When Silent Reflux Is the Problem
If your dry throat is persistent, comes with hoarseness or frequent throat clearing, and doesn’t improve with hydration or humidity changes, silent reflux is a strong possibility. LPR irritates the throat without the classic heartburn that most people associate with acid reflux, so it often goes undiagnosed for months or years.
Lifestyle changes make a real difference for many people with LPR. Avoid eating within two to three hours of lying down. Skip common trigger foods like mint, garlic, and onions. Sleep on your left side rather than your back, because lying flat on your back submerges the valve between your stomach and esophagus in stomach contents, making reflux more likely.
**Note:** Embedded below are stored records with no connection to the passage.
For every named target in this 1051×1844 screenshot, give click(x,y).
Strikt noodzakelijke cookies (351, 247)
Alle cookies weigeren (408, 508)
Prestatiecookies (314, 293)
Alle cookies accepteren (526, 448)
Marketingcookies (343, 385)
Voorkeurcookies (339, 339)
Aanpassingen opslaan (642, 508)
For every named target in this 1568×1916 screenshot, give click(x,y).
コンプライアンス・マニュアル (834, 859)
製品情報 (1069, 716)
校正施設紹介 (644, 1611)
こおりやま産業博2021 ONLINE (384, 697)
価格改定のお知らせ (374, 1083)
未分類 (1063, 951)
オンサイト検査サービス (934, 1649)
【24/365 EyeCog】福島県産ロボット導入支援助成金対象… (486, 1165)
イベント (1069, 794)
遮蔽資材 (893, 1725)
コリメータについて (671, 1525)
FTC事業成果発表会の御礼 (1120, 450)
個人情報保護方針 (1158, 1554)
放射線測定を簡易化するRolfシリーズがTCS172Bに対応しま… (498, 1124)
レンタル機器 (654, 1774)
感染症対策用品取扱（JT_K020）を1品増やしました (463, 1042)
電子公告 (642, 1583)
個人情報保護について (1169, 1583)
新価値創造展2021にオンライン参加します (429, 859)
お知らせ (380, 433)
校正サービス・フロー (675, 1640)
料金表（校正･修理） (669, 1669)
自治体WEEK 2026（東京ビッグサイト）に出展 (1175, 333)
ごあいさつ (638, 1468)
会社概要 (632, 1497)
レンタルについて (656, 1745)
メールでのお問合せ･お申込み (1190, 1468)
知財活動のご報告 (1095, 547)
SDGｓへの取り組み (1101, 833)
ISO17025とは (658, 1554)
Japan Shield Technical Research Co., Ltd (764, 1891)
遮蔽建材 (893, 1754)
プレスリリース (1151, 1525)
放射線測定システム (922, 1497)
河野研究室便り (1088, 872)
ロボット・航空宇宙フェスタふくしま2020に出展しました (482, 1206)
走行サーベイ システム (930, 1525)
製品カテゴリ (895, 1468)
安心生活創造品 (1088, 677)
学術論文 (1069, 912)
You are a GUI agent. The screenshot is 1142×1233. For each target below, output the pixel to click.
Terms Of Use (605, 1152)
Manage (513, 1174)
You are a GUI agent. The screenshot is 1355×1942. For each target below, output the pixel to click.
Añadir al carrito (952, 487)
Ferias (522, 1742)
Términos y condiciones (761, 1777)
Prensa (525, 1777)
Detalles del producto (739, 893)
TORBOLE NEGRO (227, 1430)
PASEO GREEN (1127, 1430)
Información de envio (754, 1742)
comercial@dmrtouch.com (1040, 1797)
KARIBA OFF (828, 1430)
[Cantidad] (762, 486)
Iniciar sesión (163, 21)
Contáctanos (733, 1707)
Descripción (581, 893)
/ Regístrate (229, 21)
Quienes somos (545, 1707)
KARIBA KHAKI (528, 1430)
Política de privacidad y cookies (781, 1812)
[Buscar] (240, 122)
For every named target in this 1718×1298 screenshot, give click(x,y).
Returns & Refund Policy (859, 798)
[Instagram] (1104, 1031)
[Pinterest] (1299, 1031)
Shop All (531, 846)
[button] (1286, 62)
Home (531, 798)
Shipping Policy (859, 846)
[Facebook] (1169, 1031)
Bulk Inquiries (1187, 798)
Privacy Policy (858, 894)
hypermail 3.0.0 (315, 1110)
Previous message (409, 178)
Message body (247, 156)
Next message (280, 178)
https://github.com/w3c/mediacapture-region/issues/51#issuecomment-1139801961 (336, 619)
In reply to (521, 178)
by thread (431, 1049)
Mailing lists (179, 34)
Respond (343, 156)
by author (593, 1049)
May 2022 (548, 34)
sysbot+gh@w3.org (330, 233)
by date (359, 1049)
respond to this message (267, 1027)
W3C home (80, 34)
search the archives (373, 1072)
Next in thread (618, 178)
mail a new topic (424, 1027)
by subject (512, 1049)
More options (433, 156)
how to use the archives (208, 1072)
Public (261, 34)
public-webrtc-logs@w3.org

Elevating the head of your bed by four to six inches (using blocks under the legs, not just extra pillows) changes the angle enough to keep acid where it belongs.
Medication-Related Dry Throat
Hundreds of common medications list dry mouth and dry throat as side effects. The most frequent offenders include antihistamines (allergy medications), certain blood pressure drugs, antidepressants, anti-anxiety medications, and decongestants. If you notice a connection between starting or increasing a medication and the onset of throat dryness, your prescriber may be able to adjust the dose, switch to an alternative, or recommend a saliva substitute to manage the side effect.
In the meantime, sipping water throughout the day, using a xylitol-based oral spray, and running a humidifier at night can offset much of the dryness these medications cause. Chewing sugar-free gum between meals also stimulates saliva production and keeps the throat coated.